Exercise –
Among the lines below, output only those between the line holding "Switch to the edges toggle next to 节点" and the line holding "You are a computer-use agent.", inclusive, exactly as written and with no pictures.

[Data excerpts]
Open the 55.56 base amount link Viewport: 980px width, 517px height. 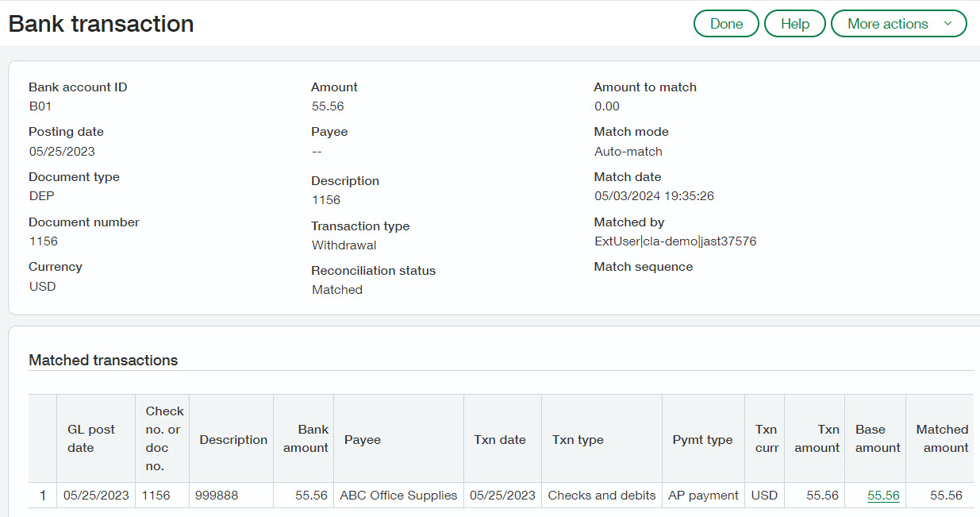click(x=883, y=496)
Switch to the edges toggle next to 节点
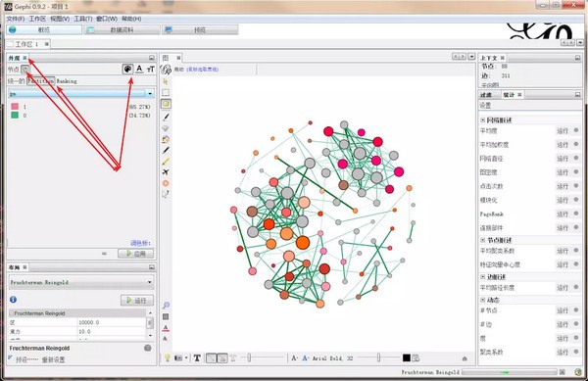Viewport: 588px width, 381px height. pos(25,70)
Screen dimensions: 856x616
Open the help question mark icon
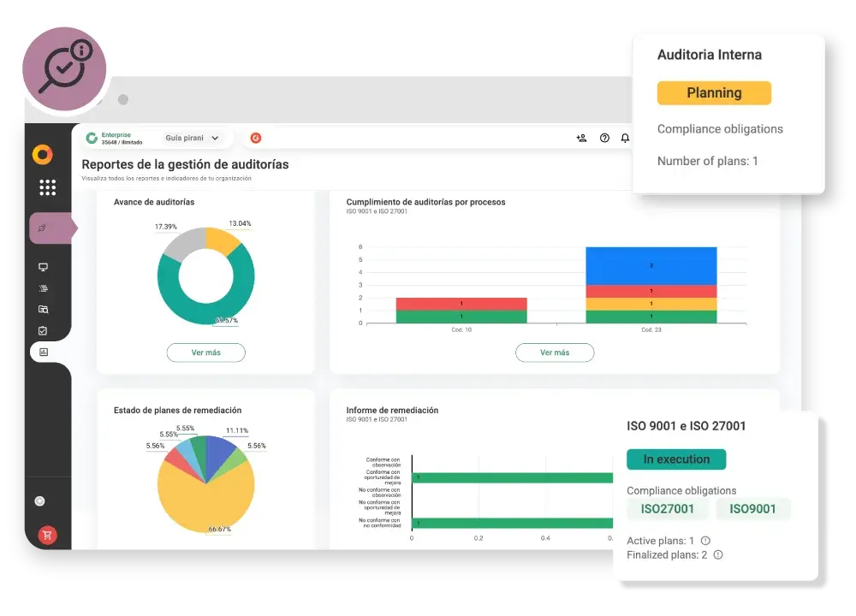604,138
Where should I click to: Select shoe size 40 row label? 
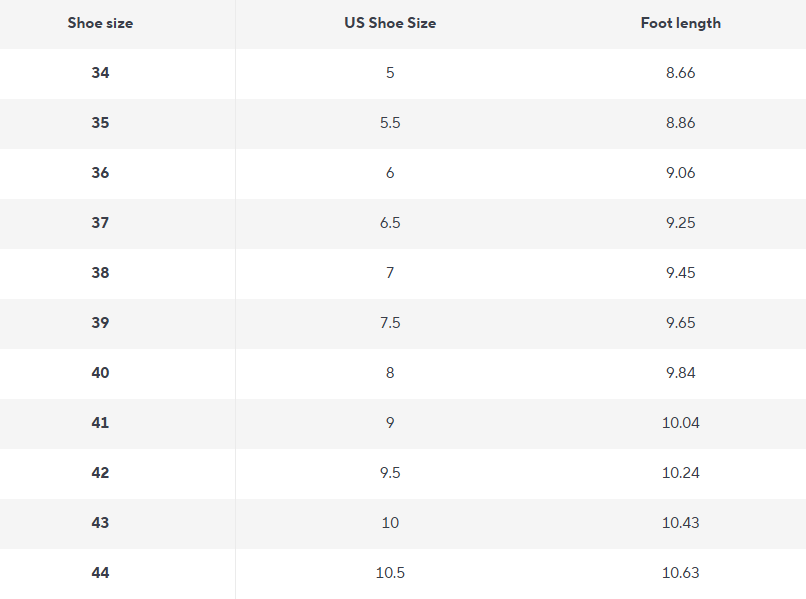[100, 373]
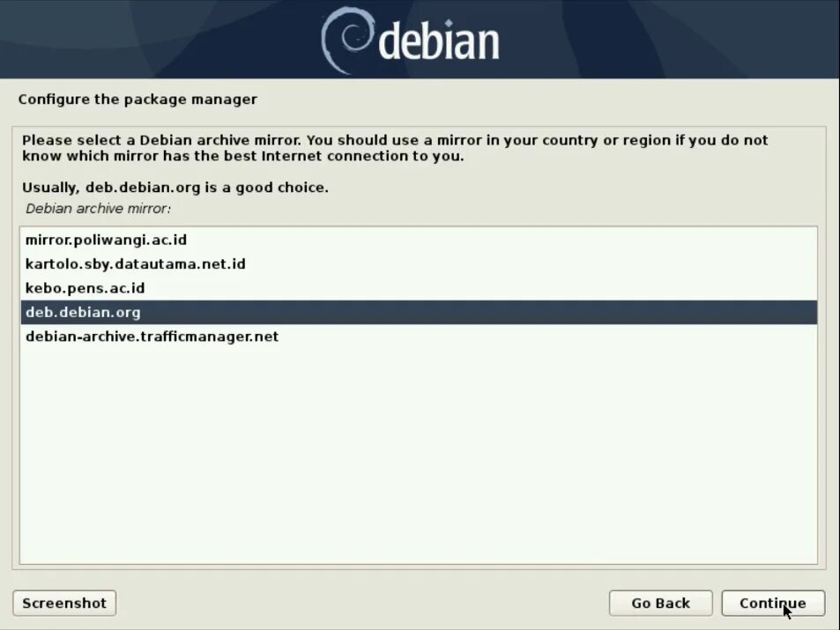This screenshot has height=630, width=840.
Task: Click the 'Usually, deb.debian.org is a good choice' text
Action: point(175,188)
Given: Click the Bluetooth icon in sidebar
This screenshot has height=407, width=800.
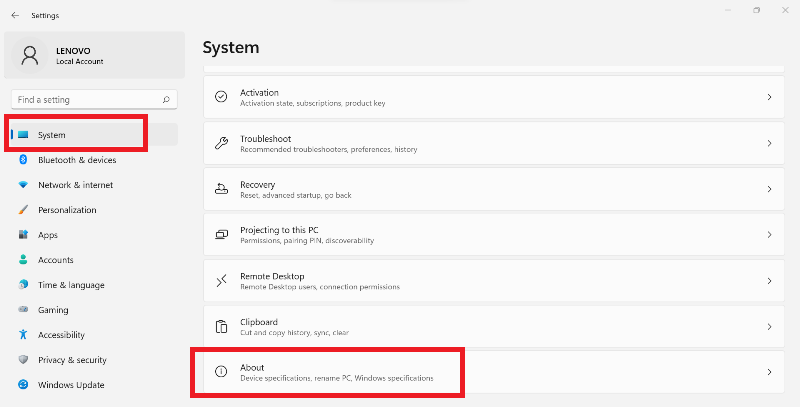Looking at the screenshot, I should (x=23, y=160).
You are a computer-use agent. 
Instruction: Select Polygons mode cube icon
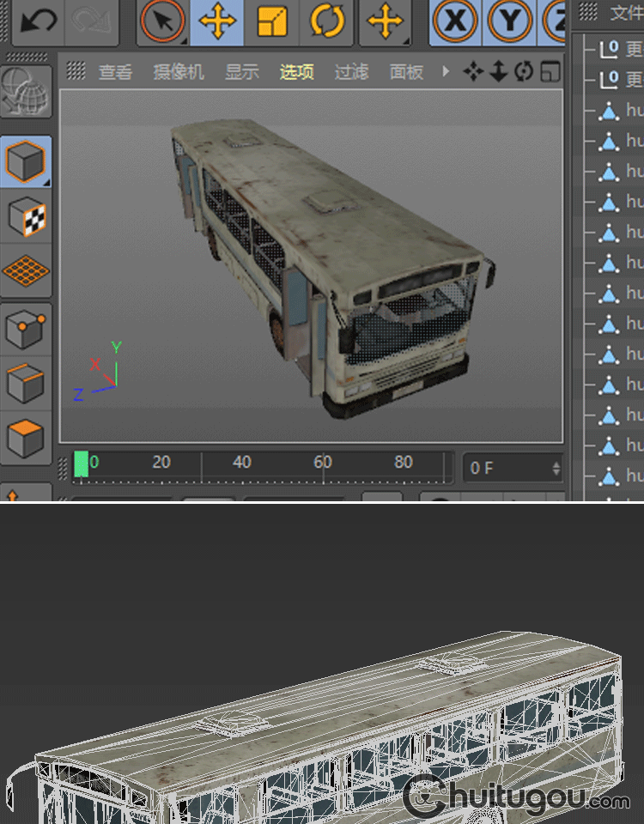tap(27, 438)
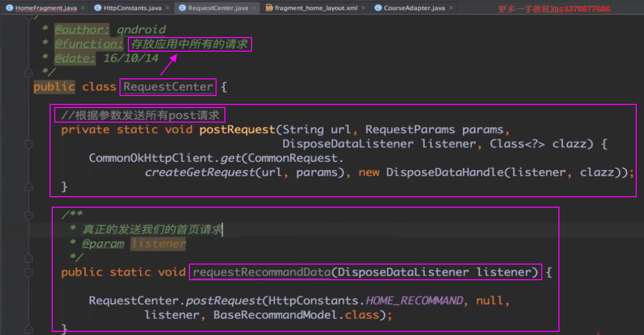Close the RequestCenter.java tab
The width and height of the screenshot is (644, 335).
pos(254,8)
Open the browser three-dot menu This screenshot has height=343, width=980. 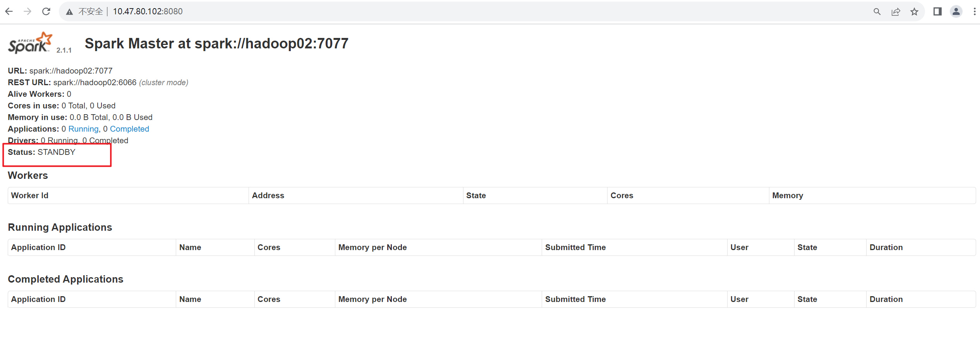click(x=974, y=12)
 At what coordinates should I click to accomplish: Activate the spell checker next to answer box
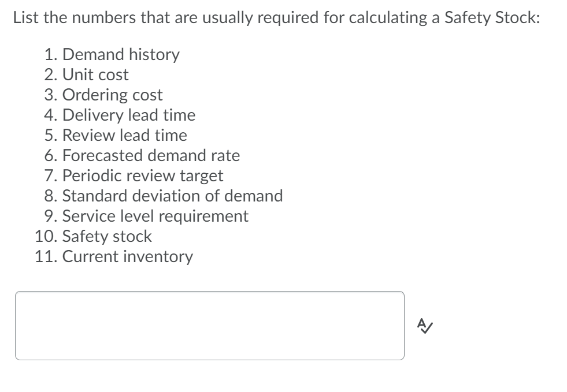[425, 324]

Answer to this problem –
Switch to the edges toggle next to 节点
Viewport: 588px width, 381px height. pos(25,70)
Screen dimensions: 856x616
Open the help question mark icon
604,138
Where should I click to: Select shoe size 40 row label? 
[100, 373]
This screenshot has height=630, width=840.
Task: Click the 'Usually, deb.debian.org is a good choice' text
Action: point(175,188)
Given: Click the Bluetooth icon in sidebar
This screenshot has height=407, width=800.
Looking at the screenshot, I should (x=23, y=160).
You are a computer-use agent. 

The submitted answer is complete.